Problem: Every entry in the listing below has to be given again exactly.

[[ Given data, beginning ]]

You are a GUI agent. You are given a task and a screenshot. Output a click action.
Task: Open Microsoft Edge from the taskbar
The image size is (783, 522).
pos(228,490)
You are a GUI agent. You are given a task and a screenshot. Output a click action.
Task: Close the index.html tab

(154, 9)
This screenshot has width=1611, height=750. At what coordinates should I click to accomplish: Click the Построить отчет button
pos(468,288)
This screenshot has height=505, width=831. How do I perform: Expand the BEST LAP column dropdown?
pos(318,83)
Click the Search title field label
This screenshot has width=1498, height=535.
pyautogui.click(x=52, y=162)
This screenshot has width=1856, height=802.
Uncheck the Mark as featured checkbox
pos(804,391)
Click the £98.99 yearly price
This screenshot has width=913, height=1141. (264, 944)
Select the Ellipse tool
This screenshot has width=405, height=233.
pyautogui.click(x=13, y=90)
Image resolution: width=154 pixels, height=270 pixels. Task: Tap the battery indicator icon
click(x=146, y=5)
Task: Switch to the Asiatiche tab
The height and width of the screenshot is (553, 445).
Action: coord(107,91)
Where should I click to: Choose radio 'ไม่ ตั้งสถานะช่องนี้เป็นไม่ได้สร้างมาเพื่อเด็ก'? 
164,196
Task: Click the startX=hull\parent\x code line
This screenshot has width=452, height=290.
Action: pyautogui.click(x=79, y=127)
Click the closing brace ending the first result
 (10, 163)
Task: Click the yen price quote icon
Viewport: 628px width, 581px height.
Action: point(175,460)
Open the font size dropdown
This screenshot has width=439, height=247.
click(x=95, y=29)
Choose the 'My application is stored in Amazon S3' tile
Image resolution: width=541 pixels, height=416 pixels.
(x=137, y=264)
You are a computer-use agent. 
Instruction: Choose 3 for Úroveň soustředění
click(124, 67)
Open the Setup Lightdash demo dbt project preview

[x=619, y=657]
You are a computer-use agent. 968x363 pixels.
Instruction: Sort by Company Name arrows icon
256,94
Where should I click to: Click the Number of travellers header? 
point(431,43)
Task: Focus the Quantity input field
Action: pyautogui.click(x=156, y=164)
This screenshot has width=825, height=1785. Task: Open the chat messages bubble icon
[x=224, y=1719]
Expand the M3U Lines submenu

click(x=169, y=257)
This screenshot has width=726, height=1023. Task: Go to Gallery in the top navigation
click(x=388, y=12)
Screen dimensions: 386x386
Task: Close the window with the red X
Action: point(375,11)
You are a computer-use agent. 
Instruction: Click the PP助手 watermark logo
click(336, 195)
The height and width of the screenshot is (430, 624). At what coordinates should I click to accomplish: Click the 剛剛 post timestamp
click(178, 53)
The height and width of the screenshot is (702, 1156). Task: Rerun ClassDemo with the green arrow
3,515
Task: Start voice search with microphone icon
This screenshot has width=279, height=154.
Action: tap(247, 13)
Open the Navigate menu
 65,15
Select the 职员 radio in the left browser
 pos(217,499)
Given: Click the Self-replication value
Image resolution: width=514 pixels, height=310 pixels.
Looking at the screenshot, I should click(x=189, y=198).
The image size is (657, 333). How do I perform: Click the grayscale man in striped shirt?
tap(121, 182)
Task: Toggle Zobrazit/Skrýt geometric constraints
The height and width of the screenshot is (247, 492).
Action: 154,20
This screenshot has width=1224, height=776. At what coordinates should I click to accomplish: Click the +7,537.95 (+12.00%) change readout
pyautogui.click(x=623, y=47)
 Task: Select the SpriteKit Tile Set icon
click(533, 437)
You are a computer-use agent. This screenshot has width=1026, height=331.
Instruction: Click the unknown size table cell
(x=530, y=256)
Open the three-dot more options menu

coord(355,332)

[[ Given data, end ]]

Response area:
You are a GUI agent. You are given a task and a screenshot. Output a click action.
Task: Open Microsoft Edge from the taskbar
The image size is (783, 522).
pos(228,490)
You are a GUI agent. You are given a task and a screenshot. Output a click action.
Task: Close the index.html tab

(154, 9)
This screenshot has width=1611, height=750. At what coordinates should I click to accomplish: Click the Построить отчет button
pos(468,288)
This screenshot has height=505, width=831. How do I perform: Expand the BEST LAP column dropdown?
pos(318,83)
Click the Search title field label
This screenshot has width=1498, height=535.
pyautogui.click(x=52, y=162)
This screenshot has width=1856, height=802.
Uncheck the Mark as featured checkbox
pos(804,391)
Click the £98.99 yearly price
This screenshot has width=913, height=1141. (264, 944)
Select the Ellipse tool
This screenshot has width=405, height=233.
pyautogui.click(x=13, y=90)
Image resolution: width=154 pixels, height=270 pixels. Task: Tap the battery indicator icon
click(x=146, y=5)
Task: Switch to the Asiatiche tab
The height and width of the screenshot is (553, 445).
Action: coord(107,91)
Where should I click to: Choose radio 'ไม่ ตั้งสถานะช่องนี้เป็นไม่ได้สร้างมาเพื่อเด็ก'? 
164,196
Task: Click the startX=hull\parent\x code line
This screenshot has width=452, height=290.
Action: pyautogui.click(x=79, y=127)
Click the closing brace ending the first result
 (10, 163)
Task: Click the yen price quote icon
Viewport: 628px width, 581px height.
Action: point(175,460)
Open the font size dropdown
This screenshot has width=439, height=247.
click(x=95, y=29)
Choose the 'My application is stored in Amazon S3' tile
Image resolution: width=541 pixels, height=416 pixels.
(x=137, y=264)
You are a computer-use agent. 
Instruction: Choose 3 for Úroveň soustředění
click(124, 67)
Open the Setup Lightdash demo dbt project preview

[x=619, y=657]
You are a computer-use agent. 968x363 pixels.
Instruction: Sort by Company Name arrows icon
256,94
Where should I click to: Click the Number of travellers header? 
point(431,43)
Task: Focus the Quantity input field
Action: pyautogui.click(x=156, y=164)
This screenshot has width=825, height=1785. Task: Open the chat messages bubble icon
[x=224, y=1719]
Expand the M3U Lines submenu

click(x=169, y=257)
This screenshot has width=726, height=1023. Task: Go to Gallery in the top navigation
click(x=388, y=12)
Screen dimensions: 386x386
Task: Close the window with the red X
Action: point(375,11)
You are a computer-use agent. 
Instruction: Click the PP助手 watermark logo
click(336, 195)
The height and width of the screenshot is (430, 624). At what coordinates should I click to accomplish: Click the 剛剛 post timestamp
click(178, 53)
The height and width of the screenshot is (702, 1156). Task: Rerun ClassDemo with the green arrow
3,515
Task: Start voice search with microphone icon
This screenshot has width=279, height=154.
Action: tap(247, 13)
Open the Navigate menu
 65,15
Select the 职员 radio in the left browser
 pos(217,499)
Given: Click the Self-replication value
Image resolution: width=514 pixels, height=310 pixels.
Looking at the screenshot, I should click(x=189, y=198).
The image size is (657, 333). How do I perform: Click the grayscale man in striped shirt?
tap(121, 182)
Task: Toggle Zobrazit/Skrýt geometric constraints
The height and width of the screenshot is (247, 492).
Action: 154,20
This screenshot has width=1224, height=776. At what coordinates should I click to accomplish: Click the +7,537.95 (+12.00%) change readout
pyautogui.click(x=623, y=47)
 Task: Select the SpriteKit Tile Set icon
click(533, 437)
You are a computer-use agent. This screenshot has width=1026, height=331.
Instruction: Click the unknown size table cell
(x=530, y=256)
Open the three-dot more options menu

coord(355,332)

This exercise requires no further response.